- What is required:
Extend the blog post of arts reviews below by writing on from its last line, "On DVD."

----- Source extract

Pricked: Extreme Embroidery

Special exhibition at the Museum of Arts & Design, extended through April 27.

To celebrate finally completing an afghan on which I’d worked off and on (mostly off) for nearly six years, I decided to check out the embroidery exhibit at the Museum of Arts & Design. It was an absurd impetus—like visiting an exhibit on fine oil paintings because you finished painting the walls of your house with rollers—but I’ve been meaning to visit that museum for months (it’s less than a block away from my office), and I figured a silly rationale was as good as any.

Anyway, I’m glad I went because the exhibit surprised me. It was much more diverse than I had anticipated, in virtually every way possible: male artists as well as female, hailing from around the world, approaching the art form from a wide variety of perspectives, using a wide variety of materials. Despite the seemingly narrow focus of the exhibit, there was nothing monolithic about it.

Passion and Resurrection Motets of the Renaissance

Pomerium at the Cloisters on Saturday, March 22.

When I began studying the organ, I fell in love with the fugue. In a fugue, one voice introduces a short melody, the subject, and then the other voices take it up in turn, weaving together, stretching and compressing and inverting and transposing the subject, each voice equal to the others, until they finally cadence together in a glorious climax. The underlying harmonic structure of the fugue is often quite simple, but the rich polyphonic texture is markedly different from the typical melody with harmonic accompaniment of pop songs and hymns and even much classical music. To me, the big Baroque fugues were a revelation.

I still get a charge out of the incomparable polyphony of the Baroque and Renaissance periods, which is why I was eager to hear Pomerium, a choral ensemble devoted to fifteenth- and sixteenth-century repertory. The concert was a seasonal one, featuring motets written for Passiontide and Easter, and as I expected, the intricate polyphony was exquisite. But the concert reminded me, too, that as magical as polyphony can be, the moment in which it ends, the moment when the voices converge into unison, is often just as special.

I Am Legend

On DVD.

----------
----- Given material

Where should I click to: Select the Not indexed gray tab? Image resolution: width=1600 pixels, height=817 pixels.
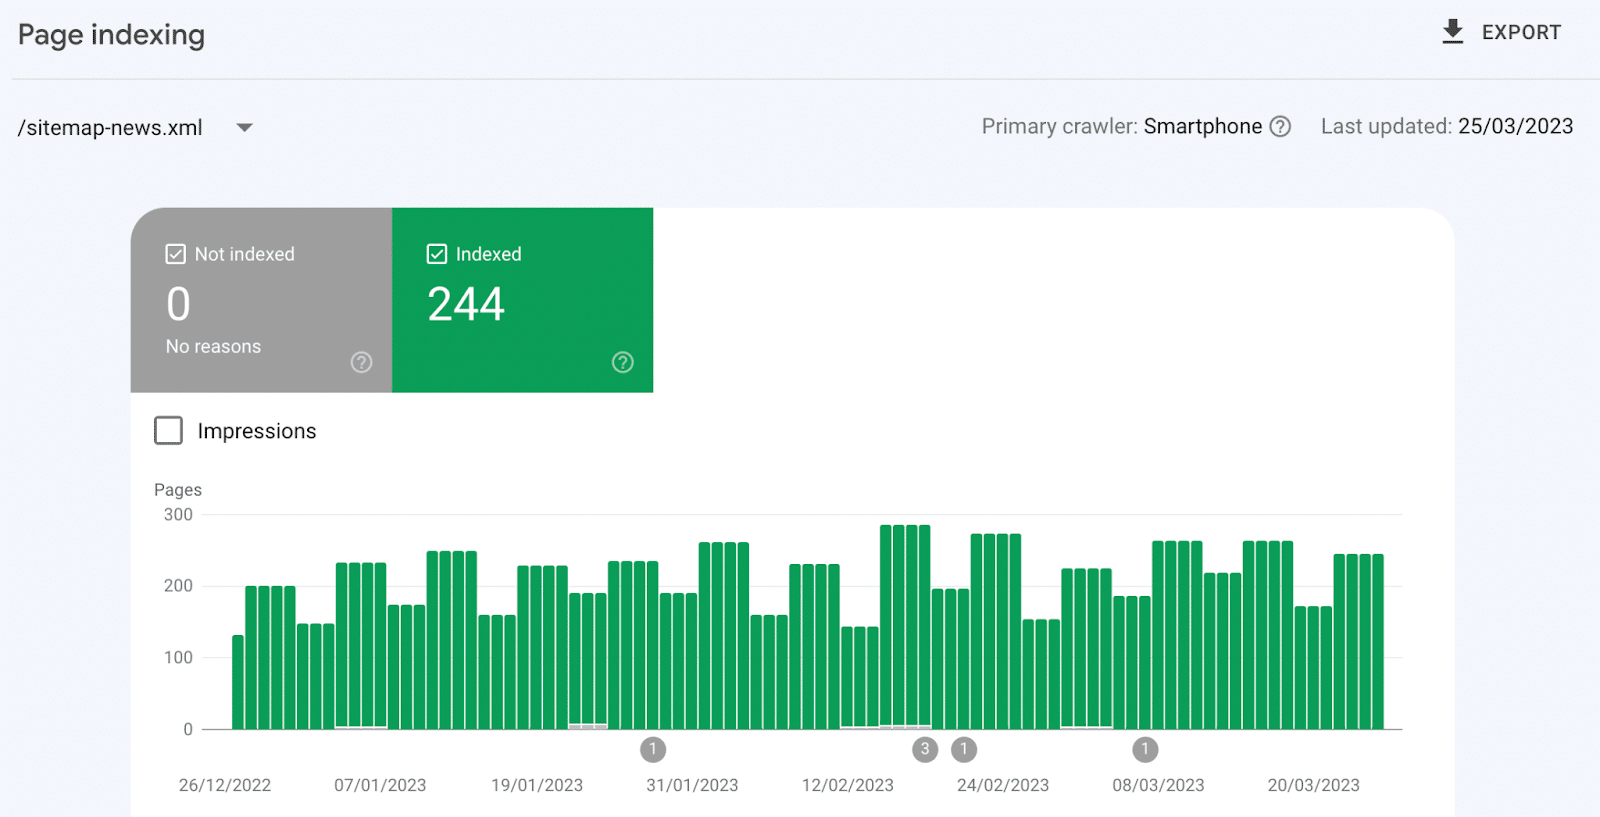pyautogui.click(x=261, y=300)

----------

- Written reply:
In many, if not most, of the best short stories, the conclusion is inexorable. The tale advances elegantly, carefully, constantly toward its destination—no detours or loose threads. The theme unfolds, the climax arrives, and the final sentence reverberates because it rings true to every word that came before it. The story can end no other way.

In its first two-thirds, I Am Legend feels like one of those short stories—beautiful and relentless—and if the movie only ended at the darkly resonant sequence that caps those two-thirds, it would be a brilliant, brutal cinematic short story. But it doesn’t end there, of course. It spins off into something safer and less interesting. It’s not bad, exactly, but the jarring shift in tone and theme (not to mention quality) make the ending a disappointment. The rest of the movie is compelling enough to make it worthwhile, but the thought of what might have been is hard to shake.

Miss Pettigrew Lives for a Day

In theaters.

Miss Pettigrew Lives for a Day is a screwball comedy playing out beneath a looming shadow. No matter how effervescently perky Amy Adams is, no matter how adorable Lee Pace is, no matter how charming the rest of the cast is, the darkness is always there, waiting to swallow them all.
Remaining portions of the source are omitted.